Medios de comunicación, redes sociales: su rol en el nuevo Plan Cóndor

El control mayoritario de la derecha sobre los principales periódicos, radios, cadenas de televisión y las redes sociales ha desempeñado un rol fundamental en los golpes de Estado, parlamentarios o judiciales contra gobiernos progresistas en América Latina.

En el nuevo Plan Cóndor que aplican la Agencia Central de Inteligencia (CIA) y el Gobierno de Estados Unidos a través de sus embajadas en la región, uno de los objetivos principales no es matar a los dirigentes principales, aunque lo han intentado, sino desprestigiarlos, encarcelarlos o inhabilitarlos.

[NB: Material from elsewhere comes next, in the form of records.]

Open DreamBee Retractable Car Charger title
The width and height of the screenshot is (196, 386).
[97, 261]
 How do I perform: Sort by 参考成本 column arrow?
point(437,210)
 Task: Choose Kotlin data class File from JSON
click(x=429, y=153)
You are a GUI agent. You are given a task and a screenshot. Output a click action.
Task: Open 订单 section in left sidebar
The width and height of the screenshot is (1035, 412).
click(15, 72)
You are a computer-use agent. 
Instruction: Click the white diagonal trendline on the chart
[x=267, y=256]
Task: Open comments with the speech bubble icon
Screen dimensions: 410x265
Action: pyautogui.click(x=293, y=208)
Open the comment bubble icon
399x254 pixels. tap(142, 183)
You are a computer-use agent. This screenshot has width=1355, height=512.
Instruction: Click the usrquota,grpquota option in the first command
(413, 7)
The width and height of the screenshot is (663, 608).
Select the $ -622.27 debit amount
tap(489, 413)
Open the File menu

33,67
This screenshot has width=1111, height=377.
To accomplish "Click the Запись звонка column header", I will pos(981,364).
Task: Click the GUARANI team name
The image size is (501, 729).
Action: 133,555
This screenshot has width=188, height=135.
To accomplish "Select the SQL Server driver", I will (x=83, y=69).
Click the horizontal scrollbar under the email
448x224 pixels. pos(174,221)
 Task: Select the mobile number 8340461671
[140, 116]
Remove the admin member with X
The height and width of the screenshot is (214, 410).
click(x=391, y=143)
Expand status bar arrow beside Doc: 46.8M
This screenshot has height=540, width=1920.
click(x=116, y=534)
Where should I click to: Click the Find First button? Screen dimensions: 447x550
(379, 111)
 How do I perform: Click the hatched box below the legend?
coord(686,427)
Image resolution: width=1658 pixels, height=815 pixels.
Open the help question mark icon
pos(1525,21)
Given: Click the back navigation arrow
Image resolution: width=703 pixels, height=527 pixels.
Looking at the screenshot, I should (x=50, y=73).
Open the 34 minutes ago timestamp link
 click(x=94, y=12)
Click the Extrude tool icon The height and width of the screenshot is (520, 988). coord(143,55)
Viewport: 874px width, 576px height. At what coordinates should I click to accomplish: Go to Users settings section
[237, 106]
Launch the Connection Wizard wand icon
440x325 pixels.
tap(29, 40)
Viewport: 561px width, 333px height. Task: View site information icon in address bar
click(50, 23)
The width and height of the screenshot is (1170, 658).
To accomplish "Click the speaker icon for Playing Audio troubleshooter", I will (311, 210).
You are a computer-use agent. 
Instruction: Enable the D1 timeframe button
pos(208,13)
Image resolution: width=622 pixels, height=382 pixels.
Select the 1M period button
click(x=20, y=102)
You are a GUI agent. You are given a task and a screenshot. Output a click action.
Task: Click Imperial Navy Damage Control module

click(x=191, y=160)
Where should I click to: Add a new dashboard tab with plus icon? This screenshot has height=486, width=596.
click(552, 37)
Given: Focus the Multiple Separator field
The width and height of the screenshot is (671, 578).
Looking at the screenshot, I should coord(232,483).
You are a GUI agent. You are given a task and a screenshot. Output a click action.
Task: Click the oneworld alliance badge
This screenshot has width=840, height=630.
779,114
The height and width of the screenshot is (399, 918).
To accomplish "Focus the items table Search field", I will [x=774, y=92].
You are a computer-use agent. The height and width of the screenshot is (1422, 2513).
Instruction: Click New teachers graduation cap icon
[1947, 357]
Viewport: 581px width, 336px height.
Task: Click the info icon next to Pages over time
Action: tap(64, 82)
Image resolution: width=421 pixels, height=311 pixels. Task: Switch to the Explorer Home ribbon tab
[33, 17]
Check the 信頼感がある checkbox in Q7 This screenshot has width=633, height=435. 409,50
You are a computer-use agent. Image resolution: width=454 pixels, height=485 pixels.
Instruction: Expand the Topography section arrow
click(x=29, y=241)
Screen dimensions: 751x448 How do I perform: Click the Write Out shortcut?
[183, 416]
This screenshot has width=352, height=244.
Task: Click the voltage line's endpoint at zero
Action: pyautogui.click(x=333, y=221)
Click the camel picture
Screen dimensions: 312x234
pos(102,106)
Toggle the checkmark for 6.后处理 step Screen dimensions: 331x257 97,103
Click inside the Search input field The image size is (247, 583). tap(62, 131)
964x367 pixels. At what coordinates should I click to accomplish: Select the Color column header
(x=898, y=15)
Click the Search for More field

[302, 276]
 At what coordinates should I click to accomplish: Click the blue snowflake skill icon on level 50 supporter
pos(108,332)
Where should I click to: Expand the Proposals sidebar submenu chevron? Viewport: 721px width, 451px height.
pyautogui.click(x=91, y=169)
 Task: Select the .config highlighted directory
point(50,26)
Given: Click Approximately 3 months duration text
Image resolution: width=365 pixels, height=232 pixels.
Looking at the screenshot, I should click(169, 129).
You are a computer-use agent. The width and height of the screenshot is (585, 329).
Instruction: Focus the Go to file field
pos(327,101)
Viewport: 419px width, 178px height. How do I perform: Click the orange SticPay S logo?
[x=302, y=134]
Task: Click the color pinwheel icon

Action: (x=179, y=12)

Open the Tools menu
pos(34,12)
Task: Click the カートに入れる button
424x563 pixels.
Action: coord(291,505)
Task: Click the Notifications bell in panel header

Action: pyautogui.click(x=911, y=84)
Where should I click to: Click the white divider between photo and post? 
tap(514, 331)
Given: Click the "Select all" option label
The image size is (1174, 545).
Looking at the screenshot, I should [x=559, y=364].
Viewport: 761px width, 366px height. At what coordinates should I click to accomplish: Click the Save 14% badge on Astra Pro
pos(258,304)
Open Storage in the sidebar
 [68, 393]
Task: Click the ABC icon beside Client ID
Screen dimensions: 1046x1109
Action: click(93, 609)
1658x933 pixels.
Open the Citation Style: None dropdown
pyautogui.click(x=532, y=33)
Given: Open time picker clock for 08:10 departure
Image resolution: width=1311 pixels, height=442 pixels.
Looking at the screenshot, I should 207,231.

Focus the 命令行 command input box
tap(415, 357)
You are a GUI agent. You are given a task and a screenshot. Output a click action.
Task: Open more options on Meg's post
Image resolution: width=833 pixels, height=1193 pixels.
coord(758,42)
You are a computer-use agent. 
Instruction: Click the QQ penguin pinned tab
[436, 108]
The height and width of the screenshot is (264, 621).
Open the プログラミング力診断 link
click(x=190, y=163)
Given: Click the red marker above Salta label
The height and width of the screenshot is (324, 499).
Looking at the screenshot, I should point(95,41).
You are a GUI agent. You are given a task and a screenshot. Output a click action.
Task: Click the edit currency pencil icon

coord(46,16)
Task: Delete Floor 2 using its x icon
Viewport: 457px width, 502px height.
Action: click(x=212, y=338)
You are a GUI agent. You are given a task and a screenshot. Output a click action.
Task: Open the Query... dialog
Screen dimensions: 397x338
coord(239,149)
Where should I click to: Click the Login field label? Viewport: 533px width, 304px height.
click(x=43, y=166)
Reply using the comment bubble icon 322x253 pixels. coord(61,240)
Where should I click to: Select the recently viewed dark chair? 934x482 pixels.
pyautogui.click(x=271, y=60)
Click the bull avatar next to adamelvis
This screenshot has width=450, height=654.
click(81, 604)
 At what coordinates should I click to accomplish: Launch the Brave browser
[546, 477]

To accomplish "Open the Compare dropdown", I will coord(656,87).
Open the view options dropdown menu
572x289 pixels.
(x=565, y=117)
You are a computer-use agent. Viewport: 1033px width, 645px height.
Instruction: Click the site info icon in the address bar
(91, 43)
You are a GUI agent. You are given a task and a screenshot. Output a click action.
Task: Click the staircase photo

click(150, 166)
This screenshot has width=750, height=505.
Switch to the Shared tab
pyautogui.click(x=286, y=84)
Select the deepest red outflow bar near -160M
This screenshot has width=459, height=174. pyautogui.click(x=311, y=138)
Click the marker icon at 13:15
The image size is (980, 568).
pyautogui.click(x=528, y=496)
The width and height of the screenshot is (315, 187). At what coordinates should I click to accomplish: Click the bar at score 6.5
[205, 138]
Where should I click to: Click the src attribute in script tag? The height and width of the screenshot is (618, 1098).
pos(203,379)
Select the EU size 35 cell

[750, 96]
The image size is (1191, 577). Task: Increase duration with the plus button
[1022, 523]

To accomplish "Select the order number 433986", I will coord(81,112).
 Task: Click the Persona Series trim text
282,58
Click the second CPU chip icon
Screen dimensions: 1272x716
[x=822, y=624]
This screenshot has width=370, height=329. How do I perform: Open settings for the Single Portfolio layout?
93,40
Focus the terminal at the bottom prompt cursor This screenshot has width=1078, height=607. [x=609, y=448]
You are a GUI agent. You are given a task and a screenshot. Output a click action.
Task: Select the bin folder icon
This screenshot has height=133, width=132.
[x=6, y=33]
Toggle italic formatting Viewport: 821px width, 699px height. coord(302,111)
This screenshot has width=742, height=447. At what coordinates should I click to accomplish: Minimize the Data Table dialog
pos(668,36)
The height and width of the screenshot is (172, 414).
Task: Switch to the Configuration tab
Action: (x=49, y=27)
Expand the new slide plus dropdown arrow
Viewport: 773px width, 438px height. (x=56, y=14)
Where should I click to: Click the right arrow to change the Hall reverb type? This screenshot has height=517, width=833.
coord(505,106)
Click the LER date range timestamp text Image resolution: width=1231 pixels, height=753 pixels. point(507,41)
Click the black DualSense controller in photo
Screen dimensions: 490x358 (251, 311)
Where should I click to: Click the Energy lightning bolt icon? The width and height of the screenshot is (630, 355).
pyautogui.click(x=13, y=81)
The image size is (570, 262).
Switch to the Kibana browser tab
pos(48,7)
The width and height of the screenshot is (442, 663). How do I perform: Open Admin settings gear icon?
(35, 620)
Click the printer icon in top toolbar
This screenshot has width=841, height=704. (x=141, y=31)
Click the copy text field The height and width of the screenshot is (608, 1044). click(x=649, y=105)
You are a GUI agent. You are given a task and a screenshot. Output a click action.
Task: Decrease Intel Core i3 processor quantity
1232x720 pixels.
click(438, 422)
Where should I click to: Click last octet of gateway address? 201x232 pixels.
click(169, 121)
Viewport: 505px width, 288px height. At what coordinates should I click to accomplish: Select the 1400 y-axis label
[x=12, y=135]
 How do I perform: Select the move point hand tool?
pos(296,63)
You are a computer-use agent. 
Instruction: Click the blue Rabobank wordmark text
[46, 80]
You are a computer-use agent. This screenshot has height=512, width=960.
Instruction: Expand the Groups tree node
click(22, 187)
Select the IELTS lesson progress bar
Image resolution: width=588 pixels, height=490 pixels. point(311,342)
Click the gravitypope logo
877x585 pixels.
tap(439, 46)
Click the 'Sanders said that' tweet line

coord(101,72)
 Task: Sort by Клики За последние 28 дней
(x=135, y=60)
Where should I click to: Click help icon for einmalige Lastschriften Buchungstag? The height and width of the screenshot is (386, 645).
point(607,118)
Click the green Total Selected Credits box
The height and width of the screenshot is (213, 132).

Para sembrar dudas en la población sobre su honestidad y la acción de un gobierno en favor de las mayorías empobrecidas, los medios y las redes difunden noticias falsas, muchas de las cuales se convierten en campañas.

Una noticia falsa o manipulada, al difundirse masivamente, deja una huella inconsciente de confusión en algunos sectores de opinión, y la reiteración en esa dirección, aunque carezca de basamento real, es utilizada para descalificar moralmente a dirigentes populares, vincularlos a hechos de corrupción, inmoralidad o ineptitud para gobernar. Así lo hicieron con Luiz Inácio Lula da Silva  y con Rafael Correa.

El principio expuesto por Joseph Goebbels, ministro de Propaganda de Adolf Hitler, de que una mentira repetida mil veces acaba por considerarse verdad en la opinión pública, ahora es facilitado por el dominio sobre las redes.

En esa misma dirección, el nuevo Plan Cóndor en América Latina ha realizado trabajos de penetración y comprometimiento en algunos sectores, de apoyo tradicional a los procesos de cambio, creando «dirigentes» que ganan seguidores mediante beneficios económicos y logran dividir a las bases.

Resulta impresionante constatar que, en muchos departamentos o provincias de países en esta región, los únicos medios impresos que circulan y las radios o televisoras locales son propiedad de opositores de los procesos de cambio.

Llama la atención la ausencia de corresponsales para los medios identificados con cambios progresistas, y la escasa respuesta en las redes sociales contra las campañas mediáticas que denigran a esos procesos o a sus dirigentes, a lo cual se suman las respuestas creadas por mecanismos informáticos para multiplicar artificialmente mensajes falsos.

Otro rasgo del nuevo libreto de Washington es el escalonamiento y la superposición de conflictos, que impidan a los gobiernos progresistas concentrar su trabajo en los objetivos transformadores, para responder a un conflicto, y luego a otro, otro y otro.

Otro punto común es la fabricación de mártires de las protestas sociales, cuyas muertes en Venezuela fueron comprobadas como obra de francotiradores de los opositores contra sus propios seguidores, para imputar el crimen a fuerzas policiales o a defensores del gobierno.

En la receta de Washington se incluye como ingrediente romper la tranquilidad ciudadana y sembrar el terror mediante grupos violentos.

No menos importante en el patrón Cóndor es el respaldo de organismos internacionales como la oea y del Gobierno de Estados Unidos, para boicotear los intentos integracionistas regionales y amenazar con sanciones.

El financiamiento exterior de la derecha pretende ocultarse igualmente bajo el manto de «apoyos populares», pero quedan al descubierto con las masacres cometidas por las fuerzas represivas. Son visibles los hilos que mueven esta estrategia de sumisión de la región. Que el enemigo no nos convierta en su blanco.